By Richard Vedder
At meetings of higher education leaders, much talk occurs about the three "A"s: accessibility, affordability, and accountability. These topics are all important, but true reform requires more emphasis on three "I" words:
As someone said at the so-called higher education summit a couple of weeks ago, "no reform is going to happen without the faculty's support." And, basically, there are few if any incentives for faculty to change their ways. Why teach in new ways that are uncomfortable and potentially could reduce faculty jobs? Why conduct research on promising teaching practices, when salary increases are largely publication-driven? Why cut administrative staff when the current bloated bureaucracy reduces the work load on some high level decision-makers, isolate the leaders from some thorny problems, and increases the administrator's sense of power? Why teach more hours per week when teaching is not valued much? Why spend time with undergraduate students, when only graduate students and fellow faculty can help get more research published to advance one's career? Why teach (and utilize buildings) in the summer, when that is when faculty and staff like to work short days and take long vacations? Why teach at 8:00 a.m. in the morning or on Fridays, when I like to sleep in and take long weekends?
Faculty and staff have to be given incentives to change. If innovation A will save the institution X number of dollars, perhaps 0.4 X (40 percent of the savings) need to be devoted to providing incentives for faculty and staff to actively work to implement the innovation. Incentives could take several forms, including salary increments.
Providers of funds to universities, both public and private, are often becoming more skeptical about what colleges tell them. Money too often gets misused, as the huge confrontation over the Robertson gift at Princeton suggests. Universities bury embarrassing news, such as rising attrition rates, and even campus crimes. If universities showed extremely high level of honesty and integrity, people would believe and support them more.

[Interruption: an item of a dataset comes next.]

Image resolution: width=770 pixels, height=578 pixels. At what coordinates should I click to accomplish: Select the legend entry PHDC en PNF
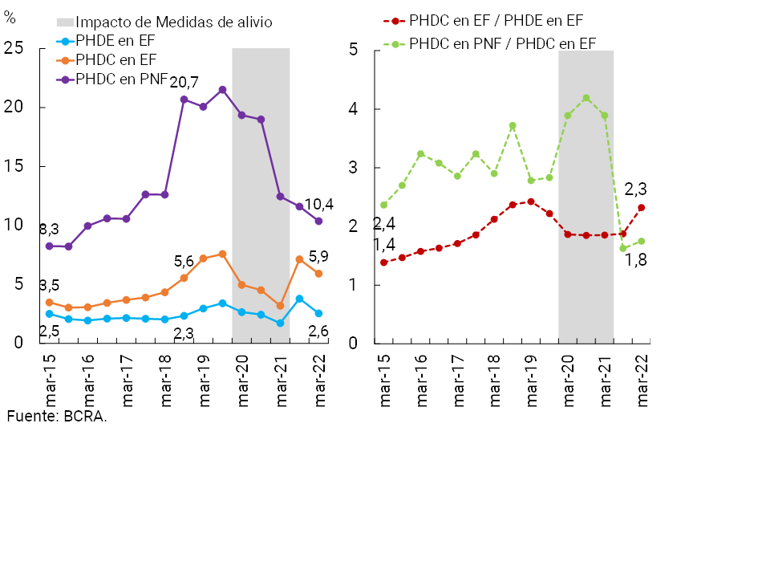tap(121, 79)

Education is about asking and answering questions. An active, lively mind is an inquisitive and imaginative (other "I" words) one. Those in university governance and providers of funds need to ask universities more questions, probe more about how resources are really being used. Have incremental funds supported more teaching or rather narrow research interests of faculty? Have new funds meant generous salary increases to faculty and staff more than new positions, more scholarship aid to students, etc.? Trustees and others need, on average, to question academic leaders more, and usually need their own "eyes and ears" within the university community to report to them on what is going on campus.